After running an aggressive campaign of communal politics for 15 years in eastern Uttar Pradesh, the Hindu Yuva Vahini is at war with its founder – the Bharatiya Janata Party’s Gorakhpur MP Yogi Adityanath.

The Hindu Yuva Vahini has been instrumental in ensuring that the firebrand Hindutva leader is almost invincible in this region.

The battle began on Friday, when the Hindu Yuva Vahini – upset that its members had been ignored by the BJP in the distribution of tickets for the upcoming state polls – released its own list of six candidates who would contest against the BJP as independents. This came after the the BJP released its third list for the Uttar Pradesh polls. The party has so far declared 370 candidates for the 403-member Assembly.

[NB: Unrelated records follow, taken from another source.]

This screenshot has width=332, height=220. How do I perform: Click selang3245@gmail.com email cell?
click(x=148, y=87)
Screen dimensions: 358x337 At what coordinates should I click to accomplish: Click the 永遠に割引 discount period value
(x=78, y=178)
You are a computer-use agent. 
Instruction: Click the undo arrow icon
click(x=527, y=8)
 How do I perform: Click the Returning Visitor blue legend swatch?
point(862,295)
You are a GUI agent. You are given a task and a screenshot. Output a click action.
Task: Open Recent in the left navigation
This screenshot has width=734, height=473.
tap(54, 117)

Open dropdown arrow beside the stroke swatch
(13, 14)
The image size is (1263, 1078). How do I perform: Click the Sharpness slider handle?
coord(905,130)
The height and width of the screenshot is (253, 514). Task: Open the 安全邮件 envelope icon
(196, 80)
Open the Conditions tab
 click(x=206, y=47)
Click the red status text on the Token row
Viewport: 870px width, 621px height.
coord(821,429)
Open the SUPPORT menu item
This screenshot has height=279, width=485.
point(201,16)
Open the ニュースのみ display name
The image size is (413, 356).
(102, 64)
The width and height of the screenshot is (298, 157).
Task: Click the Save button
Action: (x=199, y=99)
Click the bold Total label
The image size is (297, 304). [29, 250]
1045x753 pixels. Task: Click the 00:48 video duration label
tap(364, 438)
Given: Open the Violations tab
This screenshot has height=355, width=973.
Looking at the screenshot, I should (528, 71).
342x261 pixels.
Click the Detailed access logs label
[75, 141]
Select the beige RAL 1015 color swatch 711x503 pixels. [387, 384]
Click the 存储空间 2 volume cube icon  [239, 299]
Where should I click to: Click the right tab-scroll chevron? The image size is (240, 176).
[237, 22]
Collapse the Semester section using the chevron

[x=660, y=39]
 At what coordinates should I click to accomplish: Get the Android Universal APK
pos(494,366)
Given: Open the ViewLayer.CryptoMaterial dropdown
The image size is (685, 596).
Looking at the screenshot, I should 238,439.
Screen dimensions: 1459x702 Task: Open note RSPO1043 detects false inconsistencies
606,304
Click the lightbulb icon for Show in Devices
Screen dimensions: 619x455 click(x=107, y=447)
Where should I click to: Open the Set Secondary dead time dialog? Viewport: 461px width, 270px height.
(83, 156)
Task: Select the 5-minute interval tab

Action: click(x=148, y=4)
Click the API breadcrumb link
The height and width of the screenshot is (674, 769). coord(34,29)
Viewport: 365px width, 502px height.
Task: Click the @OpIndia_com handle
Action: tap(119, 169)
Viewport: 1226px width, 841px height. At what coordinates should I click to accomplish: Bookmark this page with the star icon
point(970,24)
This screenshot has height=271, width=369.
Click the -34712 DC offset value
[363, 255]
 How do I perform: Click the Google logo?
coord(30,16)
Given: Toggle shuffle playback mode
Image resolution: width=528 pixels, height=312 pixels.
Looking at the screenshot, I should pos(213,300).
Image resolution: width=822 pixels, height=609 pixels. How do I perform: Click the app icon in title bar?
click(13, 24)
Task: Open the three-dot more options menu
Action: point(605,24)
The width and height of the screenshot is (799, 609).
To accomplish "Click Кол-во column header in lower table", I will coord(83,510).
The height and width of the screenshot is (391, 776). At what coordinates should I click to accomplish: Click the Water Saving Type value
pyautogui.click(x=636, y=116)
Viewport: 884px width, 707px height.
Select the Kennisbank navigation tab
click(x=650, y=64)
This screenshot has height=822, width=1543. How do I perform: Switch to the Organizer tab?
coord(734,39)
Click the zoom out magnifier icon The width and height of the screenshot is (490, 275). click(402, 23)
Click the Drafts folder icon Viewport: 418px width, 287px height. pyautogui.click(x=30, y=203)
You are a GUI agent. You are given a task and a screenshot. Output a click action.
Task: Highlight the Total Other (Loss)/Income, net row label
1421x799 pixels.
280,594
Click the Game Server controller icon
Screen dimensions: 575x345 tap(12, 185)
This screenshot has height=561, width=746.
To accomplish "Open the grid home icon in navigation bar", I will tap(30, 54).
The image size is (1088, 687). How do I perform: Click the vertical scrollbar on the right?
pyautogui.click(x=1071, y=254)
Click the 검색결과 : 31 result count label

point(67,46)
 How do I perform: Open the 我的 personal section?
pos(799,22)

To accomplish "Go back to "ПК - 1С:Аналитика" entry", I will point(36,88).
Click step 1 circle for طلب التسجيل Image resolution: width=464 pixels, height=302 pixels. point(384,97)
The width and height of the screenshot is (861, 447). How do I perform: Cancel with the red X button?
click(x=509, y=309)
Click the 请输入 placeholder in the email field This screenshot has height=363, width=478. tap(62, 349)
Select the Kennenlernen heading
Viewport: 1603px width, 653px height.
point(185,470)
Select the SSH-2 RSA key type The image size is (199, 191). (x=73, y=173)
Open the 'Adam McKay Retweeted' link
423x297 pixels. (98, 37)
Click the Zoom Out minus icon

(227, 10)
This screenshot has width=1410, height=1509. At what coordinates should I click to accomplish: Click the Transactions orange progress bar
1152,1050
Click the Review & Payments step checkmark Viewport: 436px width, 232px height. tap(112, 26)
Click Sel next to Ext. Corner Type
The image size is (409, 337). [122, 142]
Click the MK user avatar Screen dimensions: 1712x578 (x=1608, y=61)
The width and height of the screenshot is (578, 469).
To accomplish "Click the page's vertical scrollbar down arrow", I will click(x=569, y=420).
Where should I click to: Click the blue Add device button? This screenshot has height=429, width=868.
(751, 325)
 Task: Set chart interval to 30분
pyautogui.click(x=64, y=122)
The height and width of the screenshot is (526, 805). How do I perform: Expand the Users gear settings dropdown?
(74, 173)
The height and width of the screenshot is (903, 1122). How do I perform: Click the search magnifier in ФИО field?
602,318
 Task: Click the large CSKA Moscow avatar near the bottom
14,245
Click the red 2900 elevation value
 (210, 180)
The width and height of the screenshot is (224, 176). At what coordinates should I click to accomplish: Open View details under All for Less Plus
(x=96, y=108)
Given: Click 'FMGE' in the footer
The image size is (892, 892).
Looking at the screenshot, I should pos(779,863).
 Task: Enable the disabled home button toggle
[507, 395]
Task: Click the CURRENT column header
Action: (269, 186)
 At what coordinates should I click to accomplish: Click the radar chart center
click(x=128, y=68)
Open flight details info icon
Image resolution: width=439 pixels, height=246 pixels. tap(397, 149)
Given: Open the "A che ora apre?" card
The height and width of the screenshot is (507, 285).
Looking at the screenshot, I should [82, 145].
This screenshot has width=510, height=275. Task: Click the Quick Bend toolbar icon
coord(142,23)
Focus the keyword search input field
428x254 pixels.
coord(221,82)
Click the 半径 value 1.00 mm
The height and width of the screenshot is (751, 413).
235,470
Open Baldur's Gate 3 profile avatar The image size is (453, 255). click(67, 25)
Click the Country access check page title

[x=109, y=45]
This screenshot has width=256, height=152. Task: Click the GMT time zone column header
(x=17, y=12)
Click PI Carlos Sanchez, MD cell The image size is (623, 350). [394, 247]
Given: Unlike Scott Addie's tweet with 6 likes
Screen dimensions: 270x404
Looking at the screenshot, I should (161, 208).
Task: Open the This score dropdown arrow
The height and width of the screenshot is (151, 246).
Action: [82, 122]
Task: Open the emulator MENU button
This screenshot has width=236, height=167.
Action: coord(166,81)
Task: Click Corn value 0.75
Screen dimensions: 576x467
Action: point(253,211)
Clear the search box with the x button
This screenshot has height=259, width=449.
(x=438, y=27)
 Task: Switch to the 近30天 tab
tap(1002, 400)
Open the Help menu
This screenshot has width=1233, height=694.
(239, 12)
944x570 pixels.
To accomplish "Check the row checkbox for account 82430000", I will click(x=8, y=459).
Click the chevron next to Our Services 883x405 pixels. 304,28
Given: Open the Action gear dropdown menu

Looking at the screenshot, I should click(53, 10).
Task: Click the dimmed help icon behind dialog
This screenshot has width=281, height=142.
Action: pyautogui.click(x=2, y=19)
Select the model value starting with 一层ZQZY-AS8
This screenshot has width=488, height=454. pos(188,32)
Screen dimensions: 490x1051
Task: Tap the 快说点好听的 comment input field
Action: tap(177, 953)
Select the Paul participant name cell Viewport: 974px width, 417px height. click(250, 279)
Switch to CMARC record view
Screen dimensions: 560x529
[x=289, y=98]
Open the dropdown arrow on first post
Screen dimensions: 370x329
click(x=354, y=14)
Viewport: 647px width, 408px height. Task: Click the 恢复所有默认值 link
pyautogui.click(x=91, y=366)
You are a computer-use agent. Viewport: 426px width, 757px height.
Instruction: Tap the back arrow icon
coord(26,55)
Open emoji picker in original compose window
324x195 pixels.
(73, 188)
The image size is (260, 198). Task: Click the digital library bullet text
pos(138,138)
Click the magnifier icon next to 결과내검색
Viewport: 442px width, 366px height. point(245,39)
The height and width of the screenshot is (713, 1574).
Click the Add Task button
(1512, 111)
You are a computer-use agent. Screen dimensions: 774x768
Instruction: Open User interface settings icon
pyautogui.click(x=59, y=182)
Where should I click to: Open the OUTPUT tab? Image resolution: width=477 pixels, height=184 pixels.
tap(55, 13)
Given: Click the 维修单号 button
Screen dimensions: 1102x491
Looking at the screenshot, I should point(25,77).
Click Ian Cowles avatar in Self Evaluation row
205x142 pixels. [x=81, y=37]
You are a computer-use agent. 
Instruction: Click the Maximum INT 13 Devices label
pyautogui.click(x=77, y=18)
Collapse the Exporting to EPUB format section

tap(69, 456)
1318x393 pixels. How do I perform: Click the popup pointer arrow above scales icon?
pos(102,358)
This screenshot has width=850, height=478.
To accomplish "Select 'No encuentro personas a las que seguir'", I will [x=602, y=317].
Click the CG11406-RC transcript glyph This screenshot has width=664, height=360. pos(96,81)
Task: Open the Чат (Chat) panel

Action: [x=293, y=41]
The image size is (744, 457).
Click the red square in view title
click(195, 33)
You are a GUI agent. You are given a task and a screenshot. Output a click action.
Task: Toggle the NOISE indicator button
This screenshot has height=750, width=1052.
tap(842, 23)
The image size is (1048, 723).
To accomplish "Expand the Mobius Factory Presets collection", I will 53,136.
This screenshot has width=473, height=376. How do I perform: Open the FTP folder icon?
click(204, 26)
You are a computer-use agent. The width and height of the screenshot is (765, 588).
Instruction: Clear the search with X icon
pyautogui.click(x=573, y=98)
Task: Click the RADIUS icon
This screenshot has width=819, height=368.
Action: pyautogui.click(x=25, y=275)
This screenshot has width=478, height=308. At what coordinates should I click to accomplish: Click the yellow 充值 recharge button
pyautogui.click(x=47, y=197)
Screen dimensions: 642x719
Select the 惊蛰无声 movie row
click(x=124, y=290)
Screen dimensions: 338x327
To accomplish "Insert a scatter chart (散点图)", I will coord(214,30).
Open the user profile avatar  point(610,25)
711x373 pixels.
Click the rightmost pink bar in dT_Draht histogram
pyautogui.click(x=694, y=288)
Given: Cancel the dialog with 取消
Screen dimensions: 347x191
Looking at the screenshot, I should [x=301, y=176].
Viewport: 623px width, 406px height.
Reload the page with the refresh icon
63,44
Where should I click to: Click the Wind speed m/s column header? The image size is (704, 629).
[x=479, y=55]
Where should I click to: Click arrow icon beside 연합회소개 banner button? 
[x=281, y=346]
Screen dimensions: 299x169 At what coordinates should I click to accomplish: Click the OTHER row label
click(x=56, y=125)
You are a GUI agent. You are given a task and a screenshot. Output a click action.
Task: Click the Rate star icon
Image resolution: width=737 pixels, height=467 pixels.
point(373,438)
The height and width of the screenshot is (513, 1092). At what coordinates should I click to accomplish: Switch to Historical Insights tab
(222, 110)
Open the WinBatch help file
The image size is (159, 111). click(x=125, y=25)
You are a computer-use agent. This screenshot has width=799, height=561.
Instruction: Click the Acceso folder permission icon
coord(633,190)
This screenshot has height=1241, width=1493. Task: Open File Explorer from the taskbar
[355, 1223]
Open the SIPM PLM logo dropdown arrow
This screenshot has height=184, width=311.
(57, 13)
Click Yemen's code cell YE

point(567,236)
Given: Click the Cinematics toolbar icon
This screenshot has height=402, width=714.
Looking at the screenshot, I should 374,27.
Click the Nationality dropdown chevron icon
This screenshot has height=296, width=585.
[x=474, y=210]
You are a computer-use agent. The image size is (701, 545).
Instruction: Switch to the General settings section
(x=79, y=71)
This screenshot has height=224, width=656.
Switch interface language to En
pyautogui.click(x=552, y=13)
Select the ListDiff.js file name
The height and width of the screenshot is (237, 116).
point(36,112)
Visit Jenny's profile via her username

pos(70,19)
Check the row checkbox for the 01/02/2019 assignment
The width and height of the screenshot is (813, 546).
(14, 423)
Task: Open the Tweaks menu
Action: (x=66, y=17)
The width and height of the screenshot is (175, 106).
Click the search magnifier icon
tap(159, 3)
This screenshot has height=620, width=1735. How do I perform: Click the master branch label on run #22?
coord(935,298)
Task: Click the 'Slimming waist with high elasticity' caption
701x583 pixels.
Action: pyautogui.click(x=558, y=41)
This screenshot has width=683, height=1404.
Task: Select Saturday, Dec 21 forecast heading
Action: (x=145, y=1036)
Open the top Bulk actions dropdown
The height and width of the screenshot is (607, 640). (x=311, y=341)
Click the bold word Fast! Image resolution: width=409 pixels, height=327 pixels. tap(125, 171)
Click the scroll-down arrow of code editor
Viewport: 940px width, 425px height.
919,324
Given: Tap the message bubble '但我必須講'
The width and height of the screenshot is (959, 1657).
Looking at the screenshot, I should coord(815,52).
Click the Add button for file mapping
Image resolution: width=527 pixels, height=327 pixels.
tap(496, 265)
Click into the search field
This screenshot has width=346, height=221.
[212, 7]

The war escalated on Sunday, when Adityanath – who had earlier denied that his outfit would contest the polls against the BJP – sacked the Hindu Yuva Vahini’s Uttar Pradesh president Sunil Singh and its state general secretary Ram Laxman, minutes after they released a second list with five more candidates.

“Almost entire executive committee of Hindu Yuva Vahini is with us,” Sunil Singh told over phone. “Yogiji is patron of this organisation. He cannot expel us unilaterally and without any show-cause notice. This is totally illegal.” Singh also said that his outfit would announce more candidates for the Uttar Pradesh polls in coming days.

This stand-off does not augur well for the BJP’s prospects in some Assembly seats in eastern Uttar Pradesh or for Adityanath’s political future.

Sunil Singh. Photo: Dhirendra K Jha

Theory vs practice

Speaking to reporters after the release of BJP’s manifesto at Lucknow on Saturday, Adityanath had warned the Hindu Yuva Vahini leaders of “dire consequences” if they used the “cultural organisation” for “political purposes” and fielded candidates against the BJP.

In theory, the Hindu Yuva Vahini, like the Rashtriya Swayamsevak Sangh – the BJP’s ideological parent – is not a political party. It was formed in 2002 and registered under Societies Registration Act, 1860. In practice, however, it has always worked to fulfill the political ambitions of Adityanath, a five-term MP from Gorakhpur, by regularly turning small incidents into full-blown communal wars and projecting Muslims as enemies of Hindus, constantly fueling a fear psychosis.

Advantage Adityanath

In the beginning, the outfit’s activities were limited to the Gorakhpur district. But over the years, it has developed a strong base in several districts of eastern Uttar Pradesh including Deoria, Kushinagar, Maharajganj, Basti, Sant Kabir Nagar and Siddharthanagar.

Its strategy of playing on divisions in the region and polarising Hindus and Muslims through its speeches paid rich electoral dividends for Adityanath. For instance, his victory margin for the Gorakhpur Lok Sabha seat, which stood at mere 7,339 votes in the 1999 general elections, rose to 1.42 lakh votes in 2004 and crossed the three-lakh mark in 2009 and 2014.

The Hindu Yuva Vahini achieved this by using a more aggressive version of the polarisation tactics often employed by the BJP. Adityanath has never had to depend on the RSS for support during elections or to reach out to voters, an advantage no other leader in the BJP can boast of.

Advantage threatened?

In recent months, the Hindu Yuva Vahini appeared euphoric and started eyeing BJP tickets for some its prominent leaders, including Singh and Laxman. It also wanted Adityanath projected as the saffron party’s chief ministerial candidate in Uttar Pradesh.

But when the BJP decided to give a short shrift to the Gorakhpur strongman by not consulting him for ticket distribution or declaring a chief ministerial candidate, the euphoria disappeared. The youth outfit’s leaders revolted – first against the BJP and then, with Adityanath siding with the saffron party, against its founder as well.

“Workers of Hindu Yuva Vahini are upset because the BJP has insulted Yogi Adityanath and our organisation,” Singh told “We are also upset because Yogi Adityanath has shown that it is the BJP, and not our organisation, which is his first preference now.”

Whether Hindu Yuva Vahini will spoil the BJP’s chances in eastern Uttar Pradesh remains to be seen. What is clear, however, is that bereft of the outfit’s support, Adityanath might not be able to hold as much sway in his stronghold.